So the metrics are impressive; but they are only statistical markers pointing to Bolan’s deeper cultural significance—a significance that did not go unnoticed by a few shrewd contemporaries. “The most important person in Europe and England today,” David Bowie told Creem magazine, “is Marc Bolan, not because of what he says but because he is the first person who has latched on to the energy of the young once again” (qtd. in Heylin, Madmen, 166). Serving up an appreciation of his friend and rival’s achievements with just the merest hint of jealousy, Bowie—as is perhaps to be expected—clearly understood what lay at the heart of Bolan’s appeal. And if this is not all about the music, then what of it? Even some of Marc Bolan’s most loyal supporters—then and now—have described him as an opportunist, a “musical chancer” (Doggett, Shock, 429). Such judgments, though, usually result from the application of criteria that derive from a rock orthodoxy that can only value artists deemed to be “authentic” and “true.” Glam, as we know, would choose not to play by such rules. As Jeff Dexter said of Bolan, he “never talked about being a musician. He wanted to be a star”—possessing a proto-glam (self-)consciousness that was evident as early as October 1965, when the then-unknown singer told the London Evening Standard’s Maureen Cleave that “the prospect of being immortal doesn’t excite me, but the prospect of being a materialistic idol for four years does appeal” (qtd. in Paytress, Bolan, 31, 50).
Bolan was nothing if not consistently open in his commitment to stardom. Honestly insincere, one might say.

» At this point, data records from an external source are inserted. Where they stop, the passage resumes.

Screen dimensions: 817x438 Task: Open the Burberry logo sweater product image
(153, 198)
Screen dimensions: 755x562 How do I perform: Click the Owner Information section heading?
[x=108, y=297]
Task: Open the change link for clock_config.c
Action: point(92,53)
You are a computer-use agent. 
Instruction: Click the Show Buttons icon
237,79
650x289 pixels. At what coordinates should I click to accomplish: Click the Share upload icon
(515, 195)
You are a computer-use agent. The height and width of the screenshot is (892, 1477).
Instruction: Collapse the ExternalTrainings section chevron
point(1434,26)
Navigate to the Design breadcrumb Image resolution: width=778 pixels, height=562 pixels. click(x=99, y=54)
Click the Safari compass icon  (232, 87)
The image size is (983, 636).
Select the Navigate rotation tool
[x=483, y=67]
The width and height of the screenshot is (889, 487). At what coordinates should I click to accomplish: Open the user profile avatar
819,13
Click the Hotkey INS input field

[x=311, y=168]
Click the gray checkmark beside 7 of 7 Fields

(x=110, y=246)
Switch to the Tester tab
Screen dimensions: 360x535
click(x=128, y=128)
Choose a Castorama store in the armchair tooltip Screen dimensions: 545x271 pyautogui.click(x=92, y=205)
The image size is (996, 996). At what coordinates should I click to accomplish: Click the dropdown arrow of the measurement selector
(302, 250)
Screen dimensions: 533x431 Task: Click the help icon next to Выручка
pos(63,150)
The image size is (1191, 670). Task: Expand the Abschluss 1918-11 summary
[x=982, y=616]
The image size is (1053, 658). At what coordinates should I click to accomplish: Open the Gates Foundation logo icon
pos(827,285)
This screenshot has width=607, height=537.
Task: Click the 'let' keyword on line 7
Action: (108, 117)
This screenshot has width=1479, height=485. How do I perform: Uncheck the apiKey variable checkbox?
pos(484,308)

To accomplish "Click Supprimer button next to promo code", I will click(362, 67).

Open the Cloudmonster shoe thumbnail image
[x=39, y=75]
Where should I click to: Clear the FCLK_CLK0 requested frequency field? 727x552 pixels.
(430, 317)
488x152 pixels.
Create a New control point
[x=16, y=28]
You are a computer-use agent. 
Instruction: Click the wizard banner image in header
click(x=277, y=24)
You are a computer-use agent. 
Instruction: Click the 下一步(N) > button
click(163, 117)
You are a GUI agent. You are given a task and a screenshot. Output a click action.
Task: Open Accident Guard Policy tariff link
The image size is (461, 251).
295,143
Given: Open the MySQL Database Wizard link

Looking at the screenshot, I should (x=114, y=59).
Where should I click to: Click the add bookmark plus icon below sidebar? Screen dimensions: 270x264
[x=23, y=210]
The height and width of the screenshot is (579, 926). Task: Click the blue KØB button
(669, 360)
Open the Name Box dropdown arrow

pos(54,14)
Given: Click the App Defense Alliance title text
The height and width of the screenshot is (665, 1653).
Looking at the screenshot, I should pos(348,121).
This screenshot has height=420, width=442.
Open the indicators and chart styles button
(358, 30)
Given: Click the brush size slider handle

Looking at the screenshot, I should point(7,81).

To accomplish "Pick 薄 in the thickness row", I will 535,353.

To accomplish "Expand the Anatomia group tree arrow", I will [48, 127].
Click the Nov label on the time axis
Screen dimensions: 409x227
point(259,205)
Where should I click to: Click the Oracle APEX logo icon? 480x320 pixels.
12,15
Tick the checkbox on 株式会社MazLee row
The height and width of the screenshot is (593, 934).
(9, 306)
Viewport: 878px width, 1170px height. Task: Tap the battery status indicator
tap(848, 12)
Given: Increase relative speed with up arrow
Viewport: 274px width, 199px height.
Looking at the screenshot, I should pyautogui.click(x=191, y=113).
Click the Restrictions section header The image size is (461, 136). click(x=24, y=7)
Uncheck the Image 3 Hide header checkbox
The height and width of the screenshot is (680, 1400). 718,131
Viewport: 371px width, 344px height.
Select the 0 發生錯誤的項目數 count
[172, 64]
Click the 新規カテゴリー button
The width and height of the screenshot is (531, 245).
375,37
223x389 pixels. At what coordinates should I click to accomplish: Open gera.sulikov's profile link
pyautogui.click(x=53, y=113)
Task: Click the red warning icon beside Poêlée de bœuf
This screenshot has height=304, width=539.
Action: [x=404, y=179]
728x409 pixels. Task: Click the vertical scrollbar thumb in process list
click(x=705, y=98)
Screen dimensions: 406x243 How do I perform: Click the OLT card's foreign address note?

Indeed, in his earliest encounter with the British media three years earlier—which indicatively had absolutely nothing to do with music-making but much to do with being a dandy—the then-fourteen-year-old Mark Feld had told Town magazine:
I’ve got 10 suits, eight sports jackets, 15 pairs of slacks, 30 to 35 good shirts, about 20 jumpers, three leather jackets, two suede jackets, five or six pairs of shoes and 30 exceptionally good ties. (Qtd. in Paytress, Bolan, 17)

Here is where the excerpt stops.